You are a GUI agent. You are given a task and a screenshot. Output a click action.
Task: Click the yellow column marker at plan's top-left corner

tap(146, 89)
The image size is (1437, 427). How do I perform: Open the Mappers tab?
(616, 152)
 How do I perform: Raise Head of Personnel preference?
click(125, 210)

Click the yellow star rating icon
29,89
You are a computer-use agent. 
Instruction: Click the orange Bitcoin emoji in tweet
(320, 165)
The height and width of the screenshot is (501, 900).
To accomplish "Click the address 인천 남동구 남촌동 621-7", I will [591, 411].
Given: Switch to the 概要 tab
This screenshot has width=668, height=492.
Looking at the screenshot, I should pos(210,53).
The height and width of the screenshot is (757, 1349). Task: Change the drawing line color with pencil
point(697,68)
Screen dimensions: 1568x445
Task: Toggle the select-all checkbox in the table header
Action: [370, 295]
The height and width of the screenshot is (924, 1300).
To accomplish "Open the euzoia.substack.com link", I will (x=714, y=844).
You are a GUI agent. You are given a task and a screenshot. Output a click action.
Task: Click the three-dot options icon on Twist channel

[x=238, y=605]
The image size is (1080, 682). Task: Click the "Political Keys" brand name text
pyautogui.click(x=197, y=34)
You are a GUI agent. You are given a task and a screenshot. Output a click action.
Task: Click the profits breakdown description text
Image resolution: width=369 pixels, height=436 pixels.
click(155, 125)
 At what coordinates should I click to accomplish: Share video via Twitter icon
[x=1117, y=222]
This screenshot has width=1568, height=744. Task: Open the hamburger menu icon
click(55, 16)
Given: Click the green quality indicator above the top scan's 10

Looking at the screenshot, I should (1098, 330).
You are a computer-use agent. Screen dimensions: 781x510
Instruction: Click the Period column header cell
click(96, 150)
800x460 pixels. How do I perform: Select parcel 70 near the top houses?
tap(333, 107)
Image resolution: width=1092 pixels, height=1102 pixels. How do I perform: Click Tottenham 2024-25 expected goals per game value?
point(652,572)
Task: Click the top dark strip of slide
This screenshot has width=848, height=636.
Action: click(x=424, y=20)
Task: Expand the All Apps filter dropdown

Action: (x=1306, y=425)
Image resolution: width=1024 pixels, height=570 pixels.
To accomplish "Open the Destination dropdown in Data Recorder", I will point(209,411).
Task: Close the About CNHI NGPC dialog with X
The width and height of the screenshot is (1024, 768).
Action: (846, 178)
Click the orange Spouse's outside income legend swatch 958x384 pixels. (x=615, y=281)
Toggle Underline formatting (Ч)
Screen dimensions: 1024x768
----------------
▶ _Task instructions_:
Repeat the listing exactly.

▶ _Result of the exercise_:
You are a GUI agent. You are given a task and a screenshot. Output a click action.
Task: Click the yellow column marker at plan's top-left corner

tap(146, 89)
The image size is (1437, 427). How do I perform: Open the Mappers tab?
(616, 152)
 How do I perform: Raise Head of Personnel preference?
click(125, 210)

Click the yellow star rating icon
29,89
You are a computer-use agent. 
Instruction: Click the orange Bitcoin emoji in tweet
(320, 165)
The height and width of the screenshot is (501, 900).
To accomplish "Click the address 인천 남동구 남촌동 621-7", I will [591, 411].
Given: Switch to the 概要 tab
This screenshot has width=668, height=492.
Looking at the screenshot, I should pos(210,53).
The height and width of the screenshot is (757, 1349). Task: Change the drawing line color with pencil
point(697,68)
Screen dimensions: 1568x445
Task: Toggle the select-all checkbox in the table header
Action: [370, 295]
The height and width of the screenshot is (924, 1300).
To accomplish "Open the euzoia.substack.com link", I will (x=714, y=844).
You are a GUI agent. You are given a task and a screenshot. Output a click action.
Task: Click the three-dot options icon on Twist channel

[x=238, y=605]
The image size is (1080, 682). Task: Click the "Political Keys" brand name text
pyautogui.click(x=197, y=34)
You are a GUI agent. You are given a task and a screenshot. Output a click action.
Task: Click the profits breakdown description text
Image resolution: width=369 pixels, height=436 pixels.
click(155, 125)
 At what coordinates should I click to accomplish: Share video via Twitter icon
[x=1117, y=222]
This screenshot has width=1568, height=744. Task: Open the hamburger menu icon
click(55, 16)
Given: Click the green quality indicator above the top scan's 10

Looking at the screenshot, I should (1098, 330).
You are a computer-use agent. Screen dimensions: 781x510
Instruction: Click the Period column header cell
click(96, 150)
800x460 pixels. How do I perform: Select parcel 70 near the top houses?
tap(333, 107)
Image resolution: width=1092 pixels, height=1102 pixels. How do I perform: Click Tottenham 2024-25 expected goals per game value?
point(652,572)
Task: Click the top dark strip of slide
This screenshot has width=848, height=636.
Action: click(x=424, y=20)
Task: Expand the All Apps filter dropdown

Action: (x=1306, y=425)
Image resolution: width=1024 pixels, height=570 pixels.
To accomplish "Open the Destination dropdown in Data Recorder", I will point(209,411).
Task: Close the About CNHI NGPC dialog with X
The width and height of the screenshot is (1024, 768).
Action: (846, 178)
Click the orange Spouse's outside income legend swatch 958x384 pixels. (x=615, y=281)
Toggle Underline formatting (Ч)
Screen dimensions: 1024x768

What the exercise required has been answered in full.